====== Material shown
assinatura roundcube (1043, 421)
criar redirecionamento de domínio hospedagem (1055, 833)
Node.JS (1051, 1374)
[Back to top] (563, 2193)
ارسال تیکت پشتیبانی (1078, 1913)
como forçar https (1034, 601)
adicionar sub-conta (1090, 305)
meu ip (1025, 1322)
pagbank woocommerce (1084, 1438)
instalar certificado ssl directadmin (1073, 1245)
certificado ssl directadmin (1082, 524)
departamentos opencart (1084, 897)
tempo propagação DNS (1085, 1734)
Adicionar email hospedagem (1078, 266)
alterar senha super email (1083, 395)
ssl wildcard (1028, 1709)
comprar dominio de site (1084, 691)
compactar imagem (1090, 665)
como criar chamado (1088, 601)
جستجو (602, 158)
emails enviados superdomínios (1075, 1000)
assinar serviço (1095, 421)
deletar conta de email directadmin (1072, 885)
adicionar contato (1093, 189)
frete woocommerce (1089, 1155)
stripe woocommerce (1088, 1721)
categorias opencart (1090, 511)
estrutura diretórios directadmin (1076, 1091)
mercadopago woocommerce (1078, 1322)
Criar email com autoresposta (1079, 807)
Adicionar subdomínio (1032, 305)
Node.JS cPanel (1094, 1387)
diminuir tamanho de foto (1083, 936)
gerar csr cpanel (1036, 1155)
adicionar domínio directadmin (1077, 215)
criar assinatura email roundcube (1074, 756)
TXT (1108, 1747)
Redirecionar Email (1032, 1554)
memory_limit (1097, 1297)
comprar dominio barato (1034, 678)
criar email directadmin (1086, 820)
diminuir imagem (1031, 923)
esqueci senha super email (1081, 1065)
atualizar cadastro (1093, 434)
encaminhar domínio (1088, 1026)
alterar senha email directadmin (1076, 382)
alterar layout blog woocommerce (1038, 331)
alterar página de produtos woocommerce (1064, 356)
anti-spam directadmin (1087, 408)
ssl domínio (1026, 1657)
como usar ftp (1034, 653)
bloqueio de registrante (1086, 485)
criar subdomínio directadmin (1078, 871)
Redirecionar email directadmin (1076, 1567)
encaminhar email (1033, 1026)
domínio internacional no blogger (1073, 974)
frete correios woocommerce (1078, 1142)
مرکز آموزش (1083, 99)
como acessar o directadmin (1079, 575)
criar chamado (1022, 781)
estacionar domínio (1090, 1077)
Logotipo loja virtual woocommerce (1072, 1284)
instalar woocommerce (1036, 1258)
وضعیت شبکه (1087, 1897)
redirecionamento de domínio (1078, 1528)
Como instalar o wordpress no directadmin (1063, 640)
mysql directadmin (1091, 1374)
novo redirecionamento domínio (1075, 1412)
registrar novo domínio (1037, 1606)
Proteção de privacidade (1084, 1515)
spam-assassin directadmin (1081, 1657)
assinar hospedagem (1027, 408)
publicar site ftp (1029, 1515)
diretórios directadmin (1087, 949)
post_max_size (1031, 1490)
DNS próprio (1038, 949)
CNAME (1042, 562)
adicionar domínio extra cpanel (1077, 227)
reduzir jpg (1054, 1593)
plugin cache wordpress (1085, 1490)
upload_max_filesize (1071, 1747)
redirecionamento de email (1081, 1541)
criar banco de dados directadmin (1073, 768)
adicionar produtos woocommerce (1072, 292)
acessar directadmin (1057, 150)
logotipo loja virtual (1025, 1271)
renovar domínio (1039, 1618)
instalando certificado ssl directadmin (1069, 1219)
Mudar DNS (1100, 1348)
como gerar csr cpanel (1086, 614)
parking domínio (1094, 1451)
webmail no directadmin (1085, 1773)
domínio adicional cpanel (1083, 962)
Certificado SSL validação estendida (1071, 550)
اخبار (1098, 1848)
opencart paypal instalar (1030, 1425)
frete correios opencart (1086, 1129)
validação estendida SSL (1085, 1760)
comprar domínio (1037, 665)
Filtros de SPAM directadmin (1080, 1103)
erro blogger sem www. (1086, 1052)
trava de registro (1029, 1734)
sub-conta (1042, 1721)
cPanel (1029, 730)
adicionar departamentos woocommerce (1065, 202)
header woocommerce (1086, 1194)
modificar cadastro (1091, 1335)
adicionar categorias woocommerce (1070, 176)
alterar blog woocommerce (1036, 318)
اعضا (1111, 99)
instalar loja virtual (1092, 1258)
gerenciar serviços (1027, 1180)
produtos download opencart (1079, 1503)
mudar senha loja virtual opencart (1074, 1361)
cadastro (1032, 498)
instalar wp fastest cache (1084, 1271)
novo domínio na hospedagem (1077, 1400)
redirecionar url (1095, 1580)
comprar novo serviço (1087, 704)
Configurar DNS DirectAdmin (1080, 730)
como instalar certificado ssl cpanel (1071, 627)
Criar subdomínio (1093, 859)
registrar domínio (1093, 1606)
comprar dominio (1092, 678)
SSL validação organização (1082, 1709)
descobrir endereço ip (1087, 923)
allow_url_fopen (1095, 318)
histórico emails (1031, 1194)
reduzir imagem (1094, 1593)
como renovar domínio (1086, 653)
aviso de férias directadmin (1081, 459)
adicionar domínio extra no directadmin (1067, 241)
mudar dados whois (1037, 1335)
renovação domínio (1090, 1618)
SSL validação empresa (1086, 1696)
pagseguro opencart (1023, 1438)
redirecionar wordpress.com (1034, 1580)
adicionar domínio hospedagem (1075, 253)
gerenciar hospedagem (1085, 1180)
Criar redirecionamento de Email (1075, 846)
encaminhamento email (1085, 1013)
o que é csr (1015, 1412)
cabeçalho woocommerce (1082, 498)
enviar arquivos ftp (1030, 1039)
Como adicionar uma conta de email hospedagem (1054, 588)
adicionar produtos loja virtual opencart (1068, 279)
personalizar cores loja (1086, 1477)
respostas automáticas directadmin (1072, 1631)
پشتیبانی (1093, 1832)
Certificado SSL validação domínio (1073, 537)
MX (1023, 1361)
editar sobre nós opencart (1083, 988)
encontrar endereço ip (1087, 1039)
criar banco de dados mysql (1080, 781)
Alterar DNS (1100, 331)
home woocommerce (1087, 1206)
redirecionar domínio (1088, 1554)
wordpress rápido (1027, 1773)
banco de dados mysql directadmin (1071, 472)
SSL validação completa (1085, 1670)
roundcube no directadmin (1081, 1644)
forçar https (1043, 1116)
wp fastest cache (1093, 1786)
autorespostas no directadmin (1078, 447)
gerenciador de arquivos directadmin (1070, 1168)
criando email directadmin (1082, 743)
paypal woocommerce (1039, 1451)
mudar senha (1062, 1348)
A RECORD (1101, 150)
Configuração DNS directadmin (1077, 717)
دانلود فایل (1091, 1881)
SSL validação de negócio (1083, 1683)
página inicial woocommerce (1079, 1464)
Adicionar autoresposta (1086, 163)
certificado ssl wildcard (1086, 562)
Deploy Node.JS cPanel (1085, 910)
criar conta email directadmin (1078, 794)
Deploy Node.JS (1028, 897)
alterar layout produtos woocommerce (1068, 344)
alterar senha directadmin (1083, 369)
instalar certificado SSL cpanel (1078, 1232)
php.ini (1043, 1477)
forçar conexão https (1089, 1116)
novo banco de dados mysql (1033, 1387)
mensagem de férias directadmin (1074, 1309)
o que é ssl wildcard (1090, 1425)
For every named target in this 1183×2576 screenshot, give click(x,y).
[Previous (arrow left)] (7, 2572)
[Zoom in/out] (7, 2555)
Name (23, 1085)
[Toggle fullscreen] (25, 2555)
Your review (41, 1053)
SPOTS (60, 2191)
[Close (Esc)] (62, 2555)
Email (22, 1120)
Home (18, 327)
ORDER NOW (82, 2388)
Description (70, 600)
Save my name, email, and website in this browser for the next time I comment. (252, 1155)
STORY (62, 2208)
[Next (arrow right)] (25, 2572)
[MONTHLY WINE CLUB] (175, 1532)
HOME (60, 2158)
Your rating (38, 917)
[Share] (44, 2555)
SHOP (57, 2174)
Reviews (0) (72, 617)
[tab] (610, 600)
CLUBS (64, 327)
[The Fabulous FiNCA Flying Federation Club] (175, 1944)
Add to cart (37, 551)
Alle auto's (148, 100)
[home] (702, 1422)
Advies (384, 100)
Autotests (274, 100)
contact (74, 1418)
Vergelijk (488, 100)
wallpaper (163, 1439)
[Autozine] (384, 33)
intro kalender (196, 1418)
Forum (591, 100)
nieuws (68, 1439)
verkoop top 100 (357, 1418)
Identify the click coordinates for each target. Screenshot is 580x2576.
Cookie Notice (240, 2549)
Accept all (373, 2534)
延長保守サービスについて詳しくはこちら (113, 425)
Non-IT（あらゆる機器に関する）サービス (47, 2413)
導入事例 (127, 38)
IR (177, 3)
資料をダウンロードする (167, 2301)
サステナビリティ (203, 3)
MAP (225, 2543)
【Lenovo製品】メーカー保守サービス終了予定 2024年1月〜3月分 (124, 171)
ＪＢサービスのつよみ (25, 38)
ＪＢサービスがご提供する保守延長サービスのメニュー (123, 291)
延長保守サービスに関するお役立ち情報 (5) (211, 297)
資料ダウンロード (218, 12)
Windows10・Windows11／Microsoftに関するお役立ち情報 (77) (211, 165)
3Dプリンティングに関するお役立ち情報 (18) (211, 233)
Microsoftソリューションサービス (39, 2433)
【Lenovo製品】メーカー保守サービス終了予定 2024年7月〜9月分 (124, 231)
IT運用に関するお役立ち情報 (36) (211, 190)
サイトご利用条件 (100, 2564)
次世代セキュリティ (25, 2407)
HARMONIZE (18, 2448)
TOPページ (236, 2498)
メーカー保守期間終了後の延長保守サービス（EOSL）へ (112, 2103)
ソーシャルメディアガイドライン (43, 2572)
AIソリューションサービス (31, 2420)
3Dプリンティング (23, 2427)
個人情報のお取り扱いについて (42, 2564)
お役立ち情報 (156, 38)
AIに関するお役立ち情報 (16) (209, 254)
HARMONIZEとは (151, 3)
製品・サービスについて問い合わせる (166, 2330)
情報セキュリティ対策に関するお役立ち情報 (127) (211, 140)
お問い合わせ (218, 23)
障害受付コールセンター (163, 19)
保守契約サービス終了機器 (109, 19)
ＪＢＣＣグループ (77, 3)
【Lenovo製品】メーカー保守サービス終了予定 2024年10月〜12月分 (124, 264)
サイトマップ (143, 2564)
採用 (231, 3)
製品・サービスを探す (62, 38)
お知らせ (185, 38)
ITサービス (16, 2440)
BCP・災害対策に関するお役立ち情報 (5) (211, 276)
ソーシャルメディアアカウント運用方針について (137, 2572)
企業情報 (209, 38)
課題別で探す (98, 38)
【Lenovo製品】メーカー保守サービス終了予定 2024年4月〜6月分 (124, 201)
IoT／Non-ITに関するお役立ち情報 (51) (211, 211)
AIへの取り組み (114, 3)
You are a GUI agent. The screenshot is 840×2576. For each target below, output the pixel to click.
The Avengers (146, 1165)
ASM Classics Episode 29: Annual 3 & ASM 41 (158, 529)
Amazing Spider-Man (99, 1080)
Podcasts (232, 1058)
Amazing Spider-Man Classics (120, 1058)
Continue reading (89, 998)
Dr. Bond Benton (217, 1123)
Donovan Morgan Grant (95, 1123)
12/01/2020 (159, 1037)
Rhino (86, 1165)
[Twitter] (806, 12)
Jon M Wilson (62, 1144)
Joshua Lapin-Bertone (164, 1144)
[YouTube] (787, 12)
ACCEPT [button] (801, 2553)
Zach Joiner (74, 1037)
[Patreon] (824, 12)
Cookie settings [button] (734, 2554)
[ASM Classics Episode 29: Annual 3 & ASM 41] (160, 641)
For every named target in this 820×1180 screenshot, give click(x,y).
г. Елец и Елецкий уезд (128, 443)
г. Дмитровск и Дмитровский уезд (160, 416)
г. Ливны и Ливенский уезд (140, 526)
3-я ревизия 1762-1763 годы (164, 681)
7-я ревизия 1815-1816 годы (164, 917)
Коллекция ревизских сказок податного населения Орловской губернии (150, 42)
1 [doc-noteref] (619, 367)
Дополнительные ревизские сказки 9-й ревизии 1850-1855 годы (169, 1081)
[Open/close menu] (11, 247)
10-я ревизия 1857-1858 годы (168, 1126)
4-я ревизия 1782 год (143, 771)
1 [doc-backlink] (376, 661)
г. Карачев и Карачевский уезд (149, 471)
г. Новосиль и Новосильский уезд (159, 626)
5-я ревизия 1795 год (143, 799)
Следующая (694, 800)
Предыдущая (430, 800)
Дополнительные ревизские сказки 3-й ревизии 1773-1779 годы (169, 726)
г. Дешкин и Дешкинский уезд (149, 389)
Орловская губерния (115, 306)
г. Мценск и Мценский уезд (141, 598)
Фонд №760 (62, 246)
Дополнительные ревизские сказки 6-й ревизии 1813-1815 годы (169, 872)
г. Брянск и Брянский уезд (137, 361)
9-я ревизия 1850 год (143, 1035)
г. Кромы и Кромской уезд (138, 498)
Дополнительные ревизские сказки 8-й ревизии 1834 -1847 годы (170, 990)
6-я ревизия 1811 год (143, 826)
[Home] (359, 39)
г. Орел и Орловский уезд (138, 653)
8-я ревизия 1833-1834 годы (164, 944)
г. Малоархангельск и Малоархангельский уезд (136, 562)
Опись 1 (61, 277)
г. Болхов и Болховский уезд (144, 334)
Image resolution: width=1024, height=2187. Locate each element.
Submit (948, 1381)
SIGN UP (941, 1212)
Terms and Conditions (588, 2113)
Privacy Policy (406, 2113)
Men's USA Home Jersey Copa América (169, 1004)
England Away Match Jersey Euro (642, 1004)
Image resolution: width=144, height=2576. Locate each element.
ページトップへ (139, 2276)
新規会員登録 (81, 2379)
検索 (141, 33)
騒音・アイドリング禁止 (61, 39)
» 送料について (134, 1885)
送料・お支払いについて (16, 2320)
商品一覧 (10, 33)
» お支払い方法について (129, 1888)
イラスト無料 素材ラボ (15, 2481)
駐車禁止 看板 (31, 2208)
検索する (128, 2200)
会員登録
============
## Exercise objective
From the records above, extract exactly and only the lines that begin at the line with "wordpress rápido (1027, 1773)" and stop after the line with "paypal woocommerce (1039, 1451)".

## Written solution
wordpress rápido (1027, 1773)
banco de dados mysql directadmin (1071, 472)
SSL validação completa (1085, 1670)
roundcube no directadmin (1081, 1644)
forçar https (1043, 1116)
wp fastest cache (1093, 1786)
autorespostas no directadmin (1078, 447)
gerenciador de arquivos directadmin (1070, 1168)
criando email directadmin (1082, 743)
paypal woocommerce (1039, 1451)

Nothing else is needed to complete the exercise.